Statistical Reference

This appendix summarizes the statistical concepts used in the lessons. It is not a statistics course: it is a reference for practitioners who need to decode a methods section without getting a degree first. Read it when a lesson references something you have forgotten, or use it to check whether a study you are evaluating applied the right tool.

Descriptive Statistics

Probability and Distributions

Hypothesis Testing

Effect Sizes

Statistical Power and Sample Size

Multiple Comparisons

Common Tests and When to Use Them

Test When to use Assumptions
Two-sample t-test Compare means of two groups Normality, approximately equal variance
Mann-Whitney U Compare distributions of two groups None (non-parametric)
Paired t-test Compare means within pairs (before/after) Paired differences are normal
Wilcoxon signed-rank Paired comparison, non-parametric Symmetric differences
Chi-square Compare frequencies or proportions Expected count ≥ 5 per cell
Pearson correlation Linear relationship between two continuous vars Bivariate normality
Spearman correlation Monotone relationship; ordinal or skewed data None
Linear regression Model continuous outcome from predictors Linearity, normality of residuals, homoscedasticity

Correlation vs. Causation

Worked Example: Power Calculation

Here is a worked example to show how the formula for statistical power is used in practice.
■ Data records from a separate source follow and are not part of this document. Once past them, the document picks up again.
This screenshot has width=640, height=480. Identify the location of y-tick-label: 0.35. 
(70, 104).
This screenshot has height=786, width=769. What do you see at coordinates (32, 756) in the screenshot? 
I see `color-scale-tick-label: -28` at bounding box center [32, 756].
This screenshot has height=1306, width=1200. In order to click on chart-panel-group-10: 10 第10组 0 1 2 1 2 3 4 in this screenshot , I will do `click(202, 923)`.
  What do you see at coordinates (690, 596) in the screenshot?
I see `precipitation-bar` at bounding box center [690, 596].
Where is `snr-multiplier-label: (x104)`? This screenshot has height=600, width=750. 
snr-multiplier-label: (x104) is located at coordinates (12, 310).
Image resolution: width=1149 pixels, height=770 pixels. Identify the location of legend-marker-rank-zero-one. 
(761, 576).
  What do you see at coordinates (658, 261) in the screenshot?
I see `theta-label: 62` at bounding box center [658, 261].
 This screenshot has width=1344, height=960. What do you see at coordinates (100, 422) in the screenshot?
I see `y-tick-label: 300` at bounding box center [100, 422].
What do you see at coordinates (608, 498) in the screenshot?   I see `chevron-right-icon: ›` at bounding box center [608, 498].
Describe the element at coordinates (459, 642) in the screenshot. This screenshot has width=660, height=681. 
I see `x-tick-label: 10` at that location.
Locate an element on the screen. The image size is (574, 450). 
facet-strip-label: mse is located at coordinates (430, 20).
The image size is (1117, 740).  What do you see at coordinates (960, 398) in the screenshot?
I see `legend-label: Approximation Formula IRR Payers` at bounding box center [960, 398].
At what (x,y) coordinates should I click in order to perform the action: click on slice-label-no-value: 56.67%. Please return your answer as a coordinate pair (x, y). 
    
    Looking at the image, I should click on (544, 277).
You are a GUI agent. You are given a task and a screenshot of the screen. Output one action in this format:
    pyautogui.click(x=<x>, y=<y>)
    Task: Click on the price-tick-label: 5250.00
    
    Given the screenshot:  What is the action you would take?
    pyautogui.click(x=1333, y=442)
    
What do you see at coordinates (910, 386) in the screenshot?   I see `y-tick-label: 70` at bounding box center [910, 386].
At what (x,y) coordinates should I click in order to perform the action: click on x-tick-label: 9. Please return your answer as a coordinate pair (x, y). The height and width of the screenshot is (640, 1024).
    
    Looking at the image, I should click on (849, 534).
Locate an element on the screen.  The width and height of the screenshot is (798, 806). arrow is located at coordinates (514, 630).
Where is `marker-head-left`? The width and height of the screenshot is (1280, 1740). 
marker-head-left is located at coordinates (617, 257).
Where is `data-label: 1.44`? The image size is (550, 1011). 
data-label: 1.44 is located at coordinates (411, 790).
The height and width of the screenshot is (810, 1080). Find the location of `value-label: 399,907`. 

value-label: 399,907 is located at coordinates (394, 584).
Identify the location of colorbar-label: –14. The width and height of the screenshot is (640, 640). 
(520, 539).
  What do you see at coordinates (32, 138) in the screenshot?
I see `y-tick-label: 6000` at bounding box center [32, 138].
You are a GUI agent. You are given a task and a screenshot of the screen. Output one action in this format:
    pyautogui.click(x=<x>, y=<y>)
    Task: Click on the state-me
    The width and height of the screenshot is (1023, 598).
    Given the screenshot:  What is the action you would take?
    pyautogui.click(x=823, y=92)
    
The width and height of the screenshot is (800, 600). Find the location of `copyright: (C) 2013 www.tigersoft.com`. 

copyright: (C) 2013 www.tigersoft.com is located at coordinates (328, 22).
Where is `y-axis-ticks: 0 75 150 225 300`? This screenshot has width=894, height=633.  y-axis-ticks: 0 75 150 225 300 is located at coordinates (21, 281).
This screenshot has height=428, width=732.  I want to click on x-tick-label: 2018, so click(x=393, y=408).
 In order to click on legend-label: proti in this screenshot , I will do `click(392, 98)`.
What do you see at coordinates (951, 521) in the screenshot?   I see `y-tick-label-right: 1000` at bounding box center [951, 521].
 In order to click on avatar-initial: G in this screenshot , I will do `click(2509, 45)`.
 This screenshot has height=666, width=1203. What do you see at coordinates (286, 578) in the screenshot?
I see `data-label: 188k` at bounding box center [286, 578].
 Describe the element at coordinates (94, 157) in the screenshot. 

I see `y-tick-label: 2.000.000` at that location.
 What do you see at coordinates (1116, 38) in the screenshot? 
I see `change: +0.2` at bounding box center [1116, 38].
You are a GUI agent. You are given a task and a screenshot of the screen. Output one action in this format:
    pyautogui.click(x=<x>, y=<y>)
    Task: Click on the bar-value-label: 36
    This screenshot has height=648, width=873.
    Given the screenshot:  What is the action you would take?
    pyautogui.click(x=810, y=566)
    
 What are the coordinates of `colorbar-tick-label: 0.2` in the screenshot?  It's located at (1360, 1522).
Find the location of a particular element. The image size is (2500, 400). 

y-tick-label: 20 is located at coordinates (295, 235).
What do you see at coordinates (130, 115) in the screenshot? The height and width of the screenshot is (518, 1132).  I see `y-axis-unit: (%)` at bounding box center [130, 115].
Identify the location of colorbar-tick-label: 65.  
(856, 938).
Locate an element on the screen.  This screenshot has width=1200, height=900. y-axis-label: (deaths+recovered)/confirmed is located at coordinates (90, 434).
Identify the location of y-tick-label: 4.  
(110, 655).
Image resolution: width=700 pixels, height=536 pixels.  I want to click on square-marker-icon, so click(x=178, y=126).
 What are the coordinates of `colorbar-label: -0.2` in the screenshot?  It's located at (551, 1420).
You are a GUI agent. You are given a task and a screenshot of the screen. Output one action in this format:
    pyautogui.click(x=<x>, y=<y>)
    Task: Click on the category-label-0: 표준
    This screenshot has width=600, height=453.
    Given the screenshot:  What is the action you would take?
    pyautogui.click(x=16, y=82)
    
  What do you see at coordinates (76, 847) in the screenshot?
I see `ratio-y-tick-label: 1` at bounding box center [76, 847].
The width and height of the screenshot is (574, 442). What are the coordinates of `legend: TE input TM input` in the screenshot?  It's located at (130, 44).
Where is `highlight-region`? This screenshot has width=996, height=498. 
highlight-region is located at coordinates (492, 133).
Suppose you want to study whether pair programming reduces defect density. From prior studies, you know the standard deviation of defect density across projects is about 4 defects per thousand lines of code (σ = 4). You want to detect a difference of 3 defects per KLOC (δ = 3) — a meaningful reduction that would justify the cost of pair programming.

Using the formula n = 2(z_α + z_β)²σ²/δ²:

n = 2(1.96 + 0.84)² × 16 / 9 = 2 × (2.80)² × 16 / 9 = 2 × 7.84 × 16 / 9 = 250.88 / 9 ≈ 28

You need about 28 projects per condition — 56 in total. If you can only recruit 10 projects per condition, the study is underpowered: you might miss a real effect. The formula also shows that detecting smaller effects requires much larger samples: to detect δ = 1 (keeping σ = 4), you would need n = 2 × 7.84 × 16 / 1 ≈ 251 projects per condition.

In practice, the hardest part of a power calculation is estimating σ and choosing δ. If your estimate of σ is too low, you will underpower your study; if your δ is unrealistically small, you will conclude the study is infeasible when it may not be. When in doubt, use a range of plausible values and report the sensitivity of your sample size to those choices.